Task directions: Read the data, and whenever a line holds the word "Expand", report that line.

Saved data entries:
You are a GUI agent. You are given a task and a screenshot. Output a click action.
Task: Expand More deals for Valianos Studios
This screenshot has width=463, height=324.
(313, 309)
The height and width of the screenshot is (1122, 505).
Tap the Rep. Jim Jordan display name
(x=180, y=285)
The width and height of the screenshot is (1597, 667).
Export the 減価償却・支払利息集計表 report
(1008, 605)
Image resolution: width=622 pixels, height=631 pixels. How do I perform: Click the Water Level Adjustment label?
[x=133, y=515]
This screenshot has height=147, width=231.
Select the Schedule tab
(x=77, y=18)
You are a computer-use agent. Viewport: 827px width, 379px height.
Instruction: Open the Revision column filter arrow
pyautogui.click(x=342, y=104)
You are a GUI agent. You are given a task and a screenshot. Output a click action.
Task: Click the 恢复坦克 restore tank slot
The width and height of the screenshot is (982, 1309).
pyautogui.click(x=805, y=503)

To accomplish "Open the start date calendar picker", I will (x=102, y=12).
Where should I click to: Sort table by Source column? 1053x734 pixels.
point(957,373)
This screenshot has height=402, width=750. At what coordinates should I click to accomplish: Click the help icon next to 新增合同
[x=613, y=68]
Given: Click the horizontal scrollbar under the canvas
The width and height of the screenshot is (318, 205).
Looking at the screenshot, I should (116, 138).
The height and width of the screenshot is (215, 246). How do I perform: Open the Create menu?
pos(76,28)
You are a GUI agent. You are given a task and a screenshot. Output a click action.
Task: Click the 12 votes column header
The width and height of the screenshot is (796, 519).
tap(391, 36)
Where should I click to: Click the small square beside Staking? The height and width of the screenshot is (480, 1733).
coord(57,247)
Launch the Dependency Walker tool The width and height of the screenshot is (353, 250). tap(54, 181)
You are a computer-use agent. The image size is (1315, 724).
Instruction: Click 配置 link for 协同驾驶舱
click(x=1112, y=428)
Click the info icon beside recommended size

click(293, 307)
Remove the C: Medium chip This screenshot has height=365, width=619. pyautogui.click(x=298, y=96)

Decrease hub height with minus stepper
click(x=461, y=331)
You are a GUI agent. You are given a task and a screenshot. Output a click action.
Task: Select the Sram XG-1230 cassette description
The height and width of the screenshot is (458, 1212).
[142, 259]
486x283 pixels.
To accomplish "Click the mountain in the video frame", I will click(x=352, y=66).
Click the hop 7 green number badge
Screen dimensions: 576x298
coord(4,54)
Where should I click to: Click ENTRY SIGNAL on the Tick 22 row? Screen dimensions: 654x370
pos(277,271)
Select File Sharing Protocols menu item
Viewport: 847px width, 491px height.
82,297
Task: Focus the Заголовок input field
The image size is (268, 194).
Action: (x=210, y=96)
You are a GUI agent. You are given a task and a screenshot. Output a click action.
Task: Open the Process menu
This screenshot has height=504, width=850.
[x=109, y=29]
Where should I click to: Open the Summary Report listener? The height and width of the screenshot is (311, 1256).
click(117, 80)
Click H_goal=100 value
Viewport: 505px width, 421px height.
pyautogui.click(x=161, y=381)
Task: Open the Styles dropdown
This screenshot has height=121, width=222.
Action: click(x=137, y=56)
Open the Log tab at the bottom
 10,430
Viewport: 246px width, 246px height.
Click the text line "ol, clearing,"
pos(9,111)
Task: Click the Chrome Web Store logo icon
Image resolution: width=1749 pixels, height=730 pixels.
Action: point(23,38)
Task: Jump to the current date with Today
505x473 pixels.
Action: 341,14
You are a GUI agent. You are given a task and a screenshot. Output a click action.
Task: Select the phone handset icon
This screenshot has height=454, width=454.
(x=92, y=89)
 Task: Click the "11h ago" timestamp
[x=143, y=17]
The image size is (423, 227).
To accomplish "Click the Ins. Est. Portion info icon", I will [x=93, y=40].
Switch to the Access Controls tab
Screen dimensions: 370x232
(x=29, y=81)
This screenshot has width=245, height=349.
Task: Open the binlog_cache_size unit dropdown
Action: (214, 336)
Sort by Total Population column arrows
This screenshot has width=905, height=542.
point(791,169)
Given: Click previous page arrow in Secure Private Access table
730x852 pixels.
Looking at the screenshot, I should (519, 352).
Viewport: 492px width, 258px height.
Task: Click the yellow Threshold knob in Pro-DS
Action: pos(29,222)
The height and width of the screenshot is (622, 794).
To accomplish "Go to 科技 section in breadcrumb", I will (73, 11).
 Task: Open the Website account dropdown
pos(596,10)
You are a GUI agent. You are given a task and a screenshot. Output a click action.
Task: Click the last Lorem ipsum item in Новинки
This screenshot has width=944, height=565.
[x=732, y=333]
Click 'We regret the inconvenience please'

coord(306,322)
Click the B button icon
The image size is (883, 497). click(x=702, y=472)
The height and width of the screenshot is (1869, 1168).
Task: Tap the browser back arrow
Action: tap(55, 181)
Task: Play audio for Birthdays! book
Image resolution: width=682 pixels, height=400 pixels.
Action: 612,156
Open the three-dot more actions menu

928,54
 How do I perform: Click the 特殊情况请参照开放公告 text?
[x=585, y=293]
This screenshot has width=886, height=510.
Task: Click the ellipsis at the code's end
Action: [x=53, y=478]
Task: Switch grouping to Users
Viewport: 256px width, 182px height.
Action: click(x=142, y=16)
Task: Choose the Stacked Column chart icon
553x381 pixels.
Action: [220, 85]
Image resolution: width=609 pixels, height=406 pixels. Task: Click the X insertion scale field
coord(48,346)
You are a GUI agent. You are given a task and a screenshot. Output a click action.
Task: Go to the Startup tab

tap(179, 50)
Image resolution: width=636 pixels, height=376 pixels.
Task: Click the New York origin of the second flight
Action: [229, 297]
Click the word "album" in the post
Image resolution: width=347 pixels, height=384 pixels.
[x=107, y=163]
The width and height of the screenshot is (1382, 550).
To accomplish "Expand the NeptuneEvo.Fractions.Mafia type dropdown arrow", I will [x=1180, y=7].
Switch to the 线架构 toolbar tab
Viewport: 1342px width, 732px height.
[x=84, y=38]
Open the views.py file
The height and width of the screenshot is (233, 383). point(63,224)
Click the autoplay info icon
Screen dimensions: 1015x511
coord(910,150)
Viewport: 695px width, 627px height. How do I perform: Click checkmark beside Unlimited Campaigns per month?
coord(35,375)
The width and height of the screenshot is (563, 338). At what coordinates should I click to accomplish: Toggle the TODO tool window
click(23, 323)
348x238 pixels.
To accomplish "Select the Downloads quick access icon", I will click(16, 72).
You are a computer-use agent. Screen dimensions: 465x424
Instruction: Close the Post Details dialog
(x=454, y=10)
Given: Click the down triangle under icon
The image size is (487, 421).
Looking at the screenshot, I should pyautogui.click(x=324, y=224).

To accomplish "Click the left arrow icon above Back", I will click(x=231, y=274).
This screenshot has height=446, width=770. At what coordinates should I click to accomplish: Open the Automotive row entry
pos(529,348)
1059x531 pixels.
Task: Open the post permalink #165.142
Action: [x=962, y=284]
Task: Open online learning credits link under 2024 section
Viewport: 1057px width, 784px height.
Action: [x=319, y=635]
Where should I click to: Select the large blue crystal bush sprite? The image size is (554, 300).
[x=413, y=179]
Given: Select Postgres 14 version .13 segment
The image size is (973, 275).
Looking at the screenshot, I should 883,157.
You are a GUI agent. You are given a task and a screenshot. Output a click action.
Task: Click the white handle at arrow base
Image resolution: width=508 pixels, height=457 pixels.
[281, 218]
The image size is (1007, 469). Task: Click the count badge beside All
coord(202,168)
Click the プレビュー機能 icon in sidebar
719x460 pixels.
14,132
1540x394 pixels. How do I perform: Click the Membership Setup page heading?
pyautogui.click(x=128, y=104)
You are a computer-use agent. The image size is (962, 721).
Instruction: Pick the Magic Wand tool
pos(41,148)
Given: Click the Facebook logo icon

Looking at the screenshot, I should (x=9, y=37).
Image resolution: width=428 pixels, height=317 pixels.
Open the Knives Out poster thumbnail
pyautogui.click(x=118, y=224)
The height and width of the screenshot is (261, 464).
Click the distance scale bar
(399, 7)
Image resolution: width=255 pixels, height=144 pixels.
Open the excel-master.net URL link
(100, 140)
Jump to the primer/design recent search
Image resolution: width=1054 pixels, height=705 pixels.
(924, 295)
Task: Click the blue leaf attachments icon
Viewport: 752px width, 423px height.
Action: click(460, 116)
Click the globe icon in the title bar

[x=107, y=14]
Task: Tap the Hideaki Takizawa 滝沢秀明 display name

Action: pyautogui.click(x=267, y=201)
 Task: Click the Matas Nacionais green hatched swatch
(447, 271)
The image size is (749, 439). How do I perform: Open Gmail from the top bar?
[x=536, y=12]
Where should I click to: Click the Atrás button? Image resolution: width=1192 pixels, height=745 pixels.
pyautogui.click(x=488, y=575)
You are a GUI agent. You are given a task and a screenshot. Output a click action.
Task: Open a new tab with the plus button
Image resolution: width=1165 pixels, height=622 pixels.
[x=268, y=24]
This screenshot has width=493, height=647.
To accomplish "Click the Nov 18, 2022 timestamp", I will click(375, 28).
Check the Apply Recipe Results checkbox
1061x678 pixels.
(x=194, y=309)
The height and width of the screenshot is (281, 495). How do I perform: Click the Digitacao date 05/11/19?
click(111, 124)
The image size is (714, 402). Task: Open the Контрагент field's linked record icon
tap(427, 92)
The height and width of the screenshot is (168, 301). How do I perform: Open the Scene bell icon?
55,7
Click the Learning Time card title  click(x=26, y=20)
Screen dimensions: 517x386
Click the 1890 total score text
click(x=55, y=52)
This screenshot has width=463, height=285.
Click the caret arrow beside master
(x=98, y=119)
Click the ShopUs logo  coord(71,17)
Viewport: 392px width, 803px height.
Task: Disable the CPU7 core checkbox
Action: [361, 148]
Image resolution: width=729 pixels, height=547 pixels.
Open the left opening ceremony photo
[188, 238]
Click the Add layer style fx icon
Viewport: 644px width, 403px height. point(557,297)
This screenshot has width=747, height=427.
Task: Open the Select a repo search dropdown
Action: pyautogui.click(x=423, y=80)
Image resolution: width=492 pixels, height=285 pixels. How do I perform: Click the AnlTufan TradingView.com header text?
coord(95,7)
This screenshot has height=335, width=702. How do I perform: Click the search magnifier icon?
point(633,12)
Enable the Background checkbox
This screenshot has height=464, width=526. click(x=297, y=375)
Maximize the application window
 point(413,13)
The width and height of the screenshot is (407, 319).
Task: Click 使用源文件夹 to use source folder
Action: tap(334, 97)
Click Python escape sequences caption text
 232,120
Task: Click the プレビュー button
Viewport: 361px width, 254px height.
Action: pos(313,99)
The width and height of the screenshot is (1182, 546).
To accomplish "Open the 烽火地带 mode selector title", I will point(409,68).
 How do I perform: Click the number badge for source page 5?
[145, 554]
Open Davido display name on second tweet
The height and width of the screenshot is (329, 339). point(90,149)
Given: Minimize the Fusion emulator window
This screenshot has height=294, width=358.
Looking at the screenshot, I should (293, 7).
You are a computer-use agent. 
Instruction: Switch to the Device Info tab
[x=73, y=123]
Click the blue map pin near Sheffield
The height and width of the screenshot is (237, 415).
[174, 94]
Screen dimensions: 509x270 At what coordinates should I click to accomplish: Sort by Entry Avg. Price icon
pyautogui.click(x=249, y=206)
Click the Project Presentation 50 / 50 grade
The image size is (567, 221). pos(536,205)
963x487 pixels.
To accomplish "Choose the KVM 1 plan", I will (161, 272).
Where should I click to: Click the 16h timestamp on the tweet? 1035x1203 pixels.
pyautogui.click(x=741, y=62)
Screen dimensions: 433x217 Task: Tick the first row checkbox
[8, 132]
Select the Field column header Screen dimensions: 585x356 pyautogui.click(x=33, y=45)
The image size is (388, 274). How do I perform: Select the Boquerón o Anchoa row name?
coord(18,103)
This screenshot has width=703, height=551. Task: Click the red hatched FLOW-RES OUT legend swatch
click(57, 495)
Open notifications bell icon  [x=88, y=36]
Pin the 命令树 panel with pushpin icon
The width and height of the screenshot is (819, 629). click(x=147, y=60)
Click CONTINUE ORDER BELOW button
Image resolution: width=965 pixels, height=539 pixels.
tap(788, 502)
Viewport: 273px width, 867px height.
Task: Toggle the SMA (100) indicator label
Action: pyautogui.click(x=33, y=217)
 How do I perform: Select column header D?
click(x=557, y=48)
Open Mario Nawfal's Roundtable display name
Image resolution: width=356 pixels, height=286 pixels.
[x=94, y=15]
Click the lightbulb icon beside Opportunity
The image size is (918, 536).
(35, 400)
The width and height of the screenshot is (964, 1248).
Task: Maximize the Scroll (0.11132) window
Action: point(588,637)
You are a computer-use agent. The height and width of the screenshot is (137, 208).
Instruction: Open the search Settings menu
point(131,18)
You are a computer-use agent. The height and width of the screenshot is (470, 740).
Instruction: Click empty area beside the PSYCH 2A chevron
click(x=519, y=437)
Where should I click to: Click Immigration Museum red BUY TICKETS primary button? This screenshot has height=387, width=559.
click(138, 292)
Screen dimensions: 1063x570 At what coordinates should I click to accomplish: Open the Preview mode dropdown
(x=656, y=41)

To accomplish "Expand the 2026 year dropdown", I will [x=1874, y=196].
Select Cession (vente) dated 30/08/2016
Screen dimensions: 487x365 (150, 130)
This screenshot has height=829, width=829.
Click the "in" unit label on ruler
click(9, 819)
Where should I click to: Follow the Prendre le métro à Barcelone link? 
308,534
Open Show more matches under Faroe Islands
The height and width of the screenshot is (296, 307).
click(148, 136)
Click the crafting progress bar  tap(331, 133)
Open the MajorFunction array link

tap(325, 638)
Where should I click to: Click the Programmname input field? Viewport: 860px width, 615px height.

Answer to this exercise:
Task: Expand More deals for Valianos Studios
To accomplish "Expand the NeptuneEvo.Fractions.Mafia type dropdown arrow", I will [x=1180, y=7].
To accomplish "Expand the 2026 year dropdown", I will [x=1874, y=196].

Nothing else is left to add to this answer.